Visibility was only about 50m as I walked over Kelsey ahead and down onto Holywell Beach. Fortunately, even though I couldn’t see anything, my memory served me well about the beaches on this walk so I always knew where I was.
There were plenty of families arriving on the beach and children playing in the stream and on the enormous dunes. There were no longer any stepping stones across the stream though. But apart from that nothing had changed in 25 years; the same 2 stores in the village were still selling beach toys and there was nothing else except the pub by the beach. Time seemed to have stood still at Holywell Bay.
There was nothing going on at Penhale Army Training Camp as I walked around Penhale Point and then Liggar Point to Perran Beach. I couldn’t see the beach through the fog but I could hear the sea.
Penhale Sands dune systems stretch a long way and originated over 5000 years ago. They have been variously used for mining, agriculture, religious worship, military training and recreation. Somewhere in there, buried under a dune, is St Piran’s Oratory.
I walked along the Northern half of the beach, then had to ascend the cliff into the dunes again, before dropping back down onto the main section of beach near Perranporth.

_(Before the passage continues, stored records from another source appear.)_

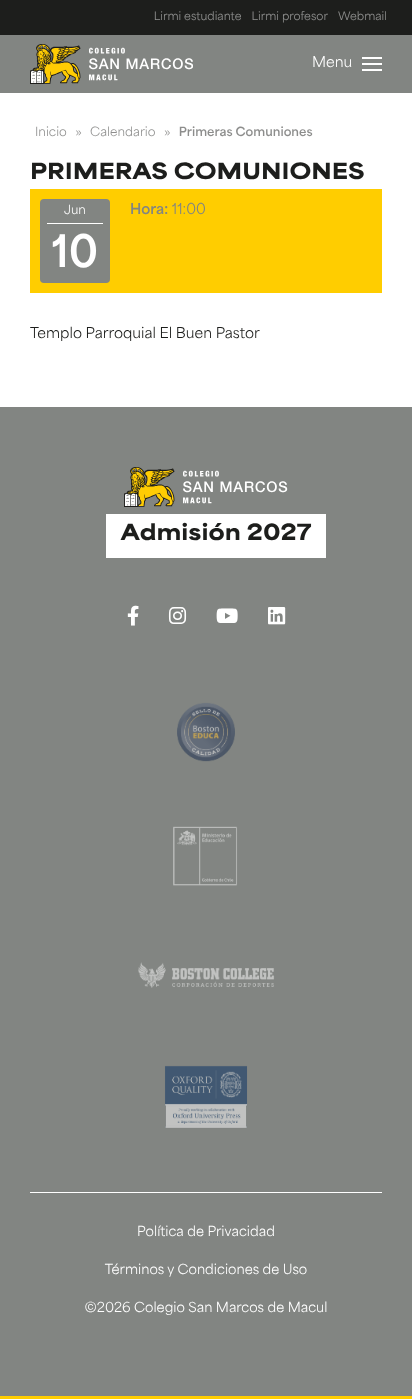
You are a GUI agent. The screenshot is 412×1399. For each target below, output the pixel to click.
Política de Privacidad (206, 1233)
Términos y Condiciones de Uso (206, 1271)
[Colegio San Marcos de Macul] (111, 64)
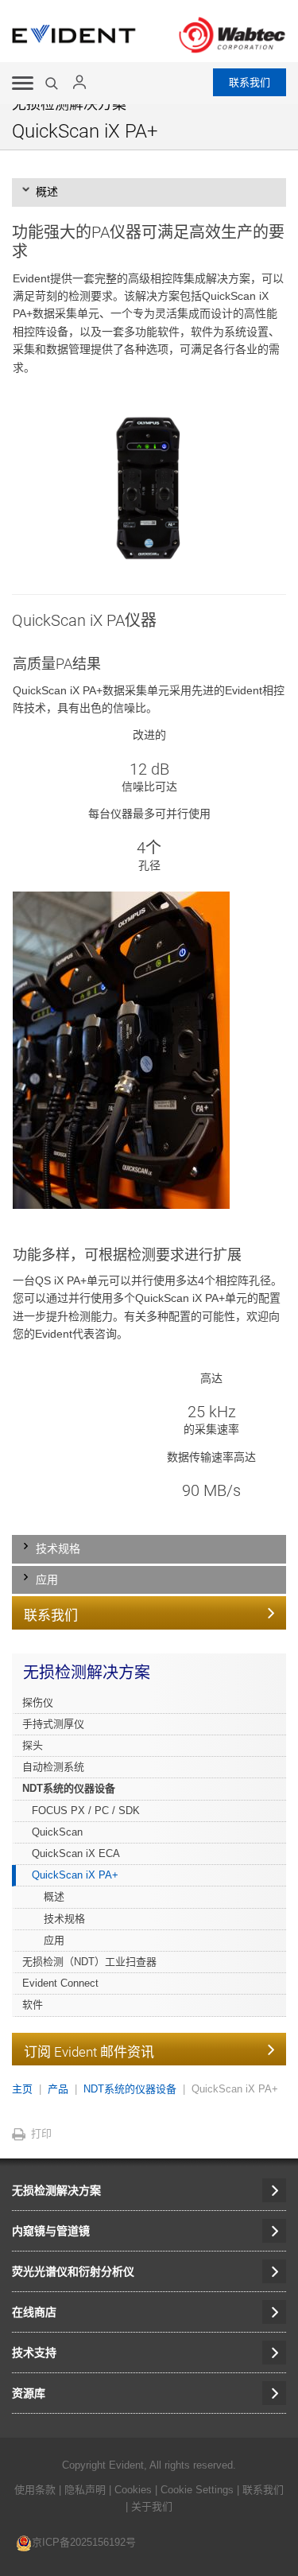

Through the gloom loomed a very large stage on the beach, all set for “tunes in the dunes”. The old playpark with trampolines etc was still there and I carried on towards Chapel Rock. The tide was going out and so the tidal pool at Chapel Rock was accessible but I didn’t go in it – I could barely see the rock!
Despite the fog, Perranporth Beach was packed with people and windbreaks. I weaves through them all to the car park and the town. Gerry and Gail had driven over from St Agnes to collect me so I was saved from competing with all the people to get along the high street.
It was lovely to see family friends, Gerry and Gail, after so many years. They took me to The Miner’s Arms at Mithian, an old haunt of my parents and we had an excellent Sunday Lunch. Then I was able to relax at their home for the afternoon and Gail kindly did all my washing.